**YOUR OBJECTIVE**
Here is a listing, set out below; repeat its lines from the one with "You are a computer-use agent." to the last, both included, and leave out the pictures.

**RECORDS TO USE**

Segment Open

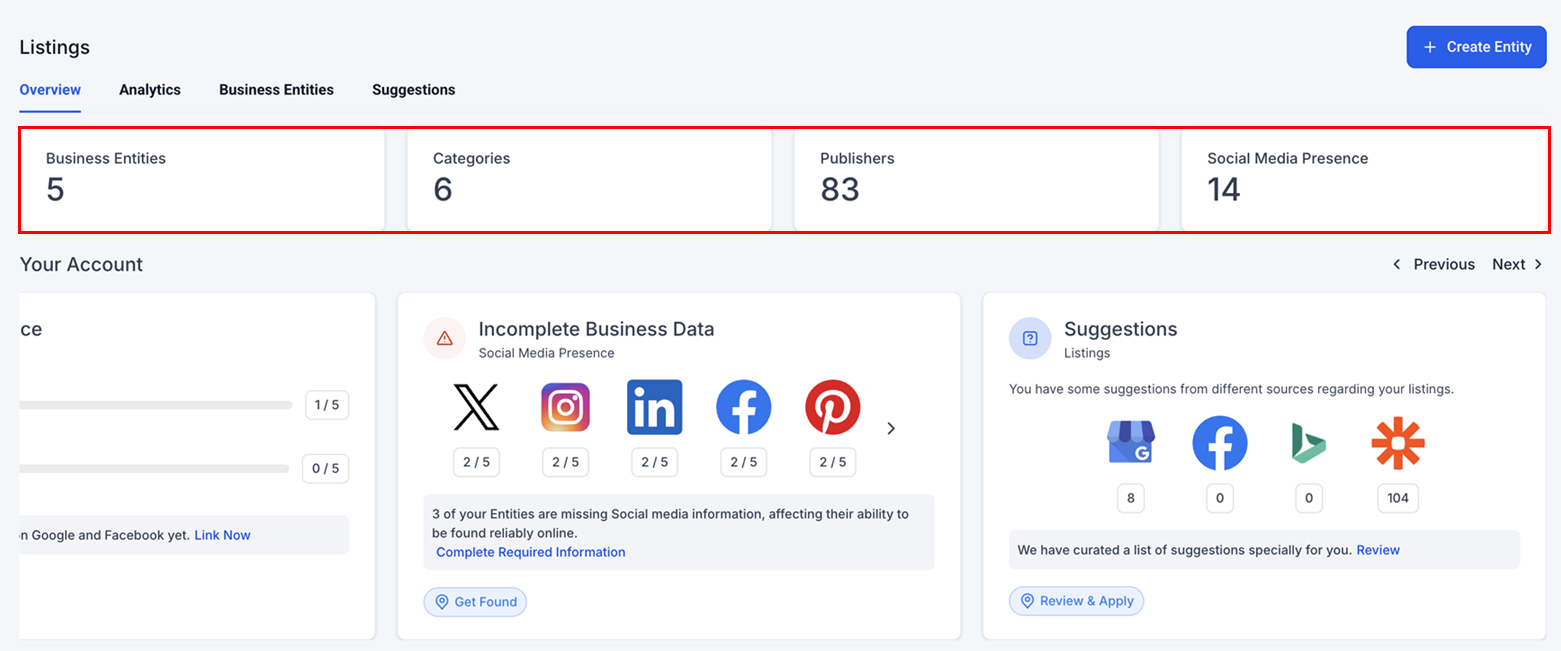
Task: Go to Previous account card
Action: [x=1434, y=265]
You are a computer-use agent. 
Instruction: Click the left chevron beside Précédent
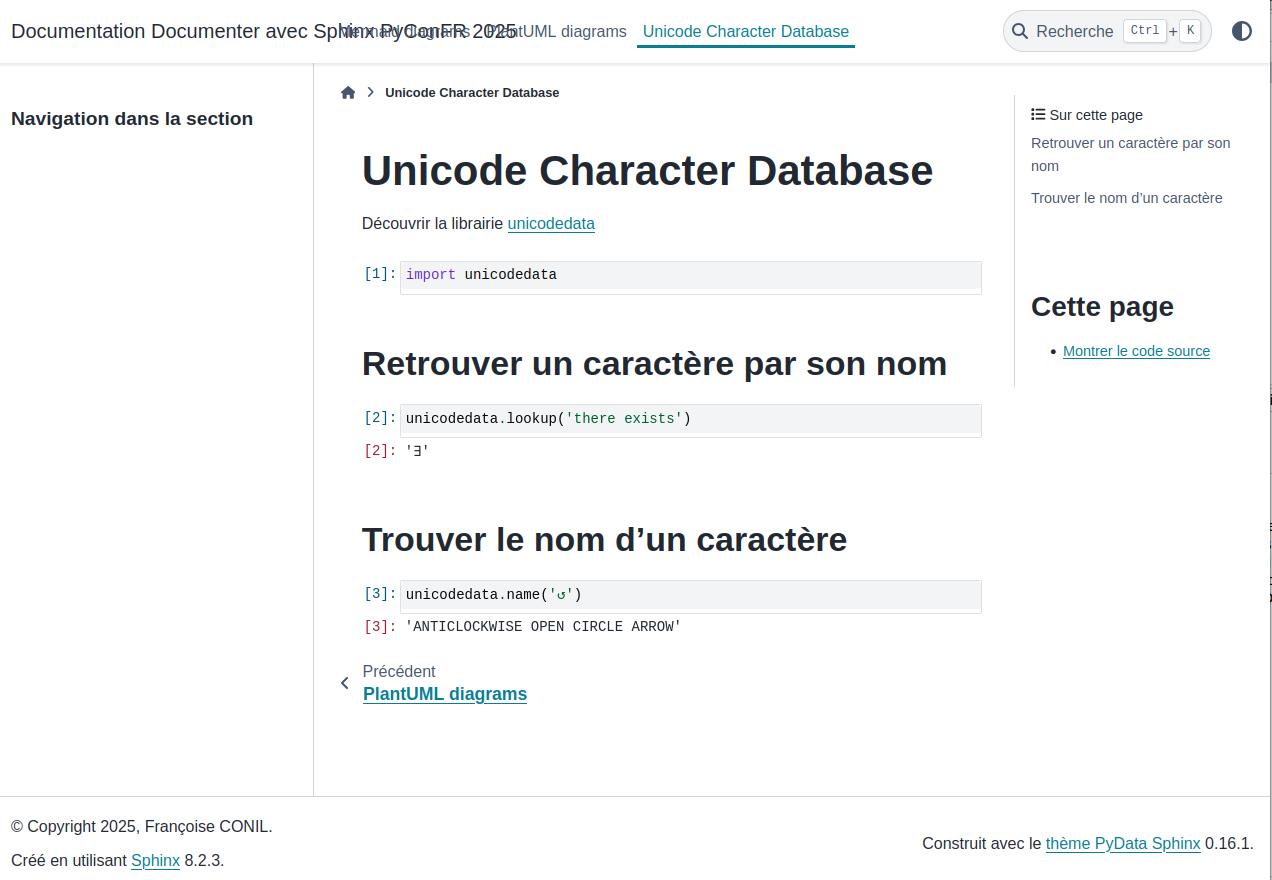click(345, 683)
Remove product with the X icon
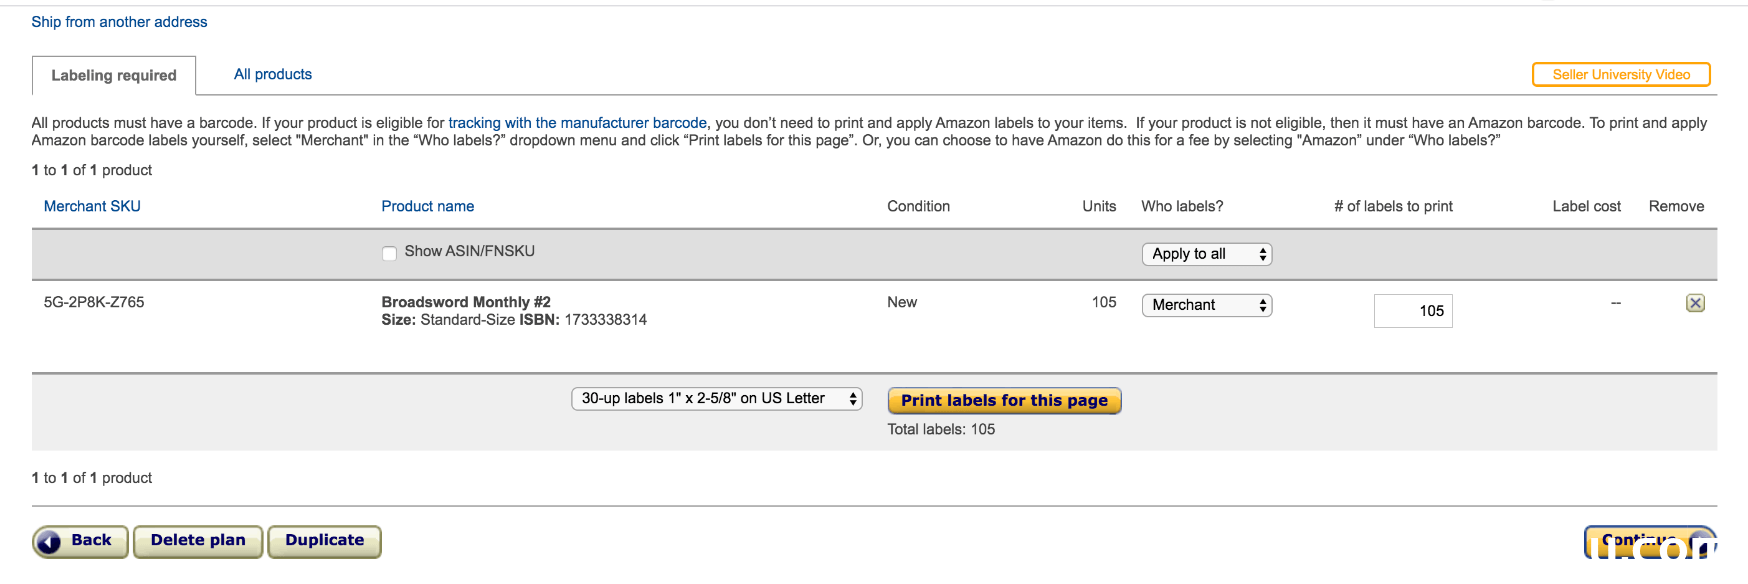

Segment Closed

**ANSWER BELOW**
You are a computer-use agent. 
Instruction: Click the left chevron beside Précédent
click(345, 683)
Remove product with the X icon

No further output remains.